Choć nie każdy zna jego nazwisko, Paolo Roversi od lat kształtuje modową fotografię. W wieku 78 lat wciąż eksperymentuje, tworząc niezwykle malarskie portrety pełne światła i emocji.
Dusza jego obrazów
Samouk z Italii, od lat mieszkający w Paryżu, współpracował z Johnem Galliano, Yohji Yamamoto i Rei Kawakubo. Jego zdjęcia to nie dokumentacja mody, lecz poezja formy i emocji.
Sztuka przypadku
Zainspirowany Man Rayem i Blumenfeldem, Roversi pracuje głównie z Polaroidem. Wady filmu – rozmazania, błyski, plamy – traktuje jako część procesu.

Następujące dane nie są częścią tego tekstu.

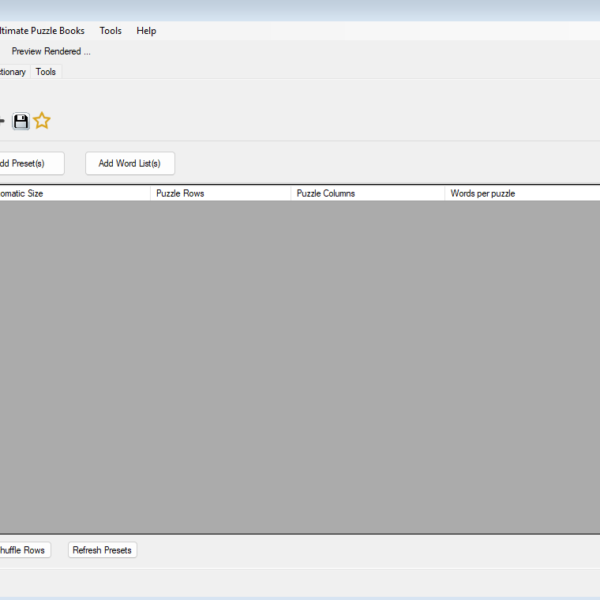600x600 pixels.
Task: Click the status bar at window bottom
Action: click(300, 582)
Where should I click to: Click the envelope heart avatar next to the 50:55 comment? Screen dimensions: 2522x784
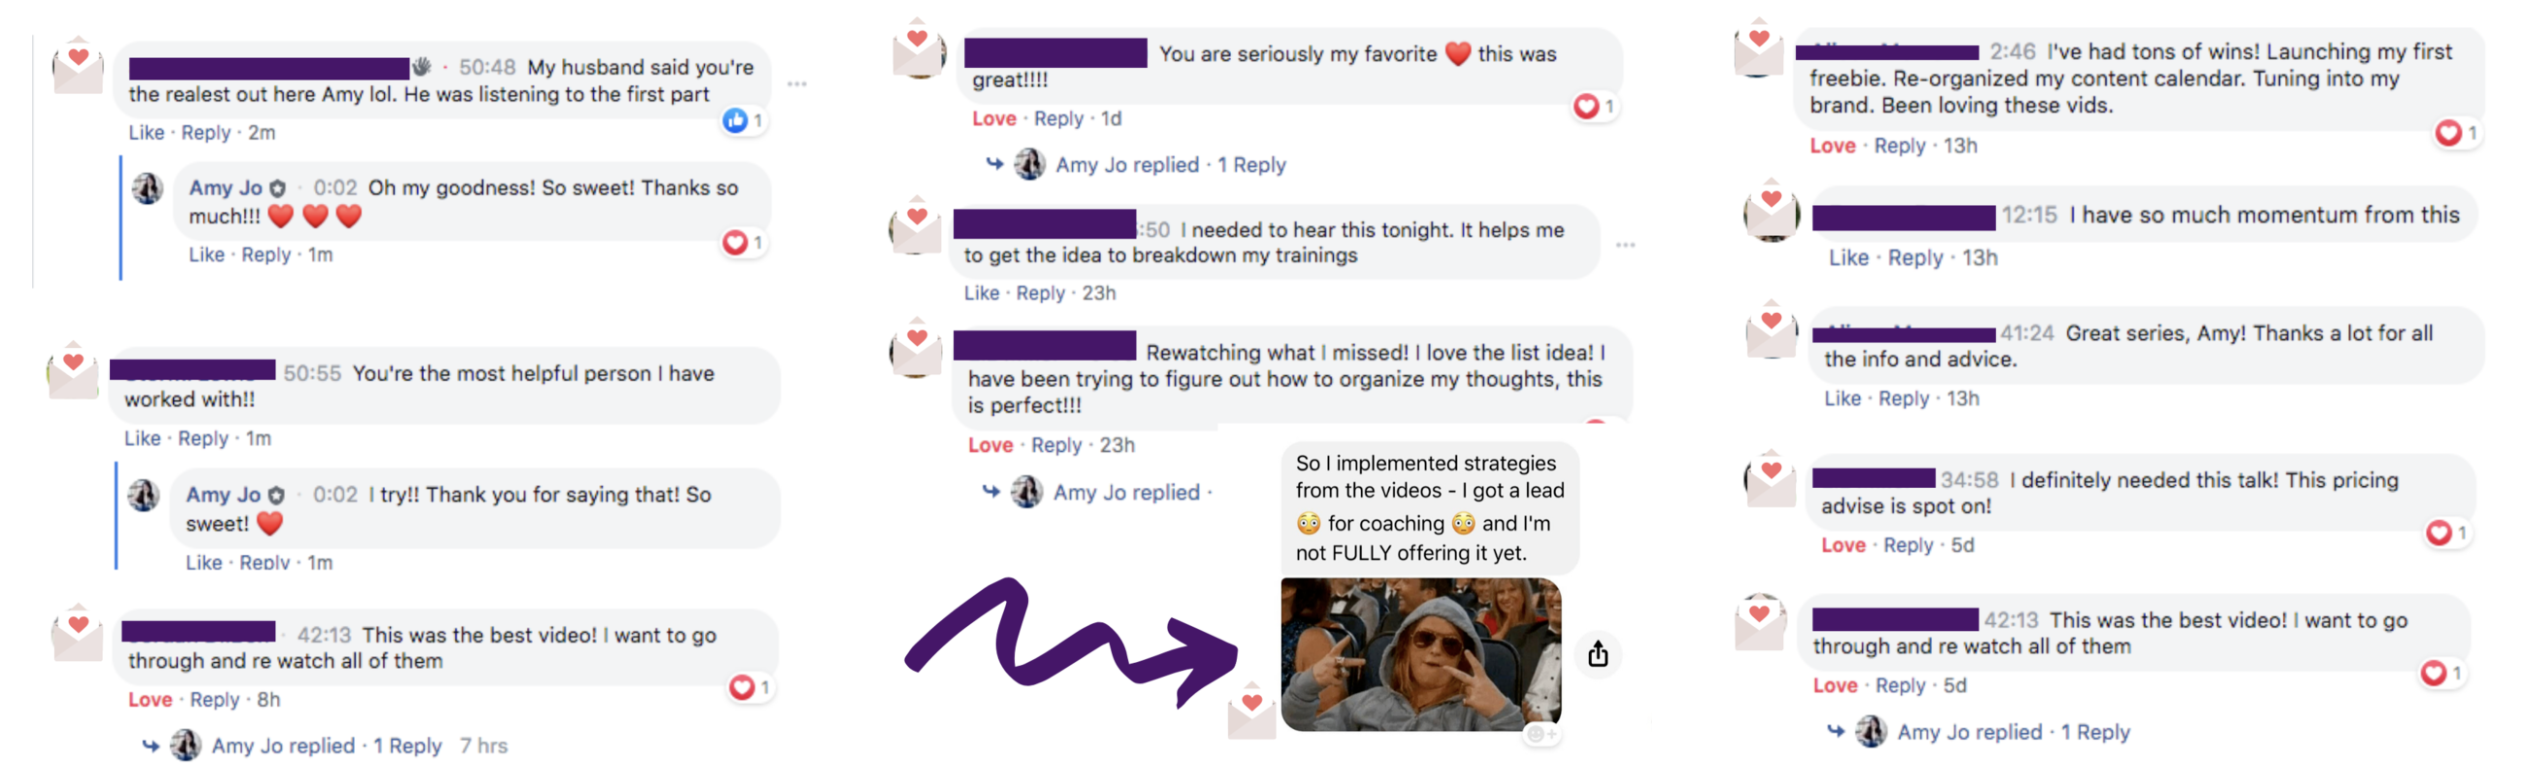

To one nadają jego fotografiom duszę i ruch.
Studio jako świątynia
Od ponad 40 lat tworzy w tej samej paryskiej pracowni, nazywając ją „pustą sceną”. „Potrzebuję zamknięcia, by czas przestał istnieć” – mówi. Tam rodzą się jego najintymniejsze obrazy.
Piękno w nieprzewidywalności
„Każdy krok naprzód w mojej pracy był dziełem przypadku” – przyznaje Roversi. W jego sztuce piękno leży w błędzie, w niepewności, w krótkim momencie między cieniem a światłem.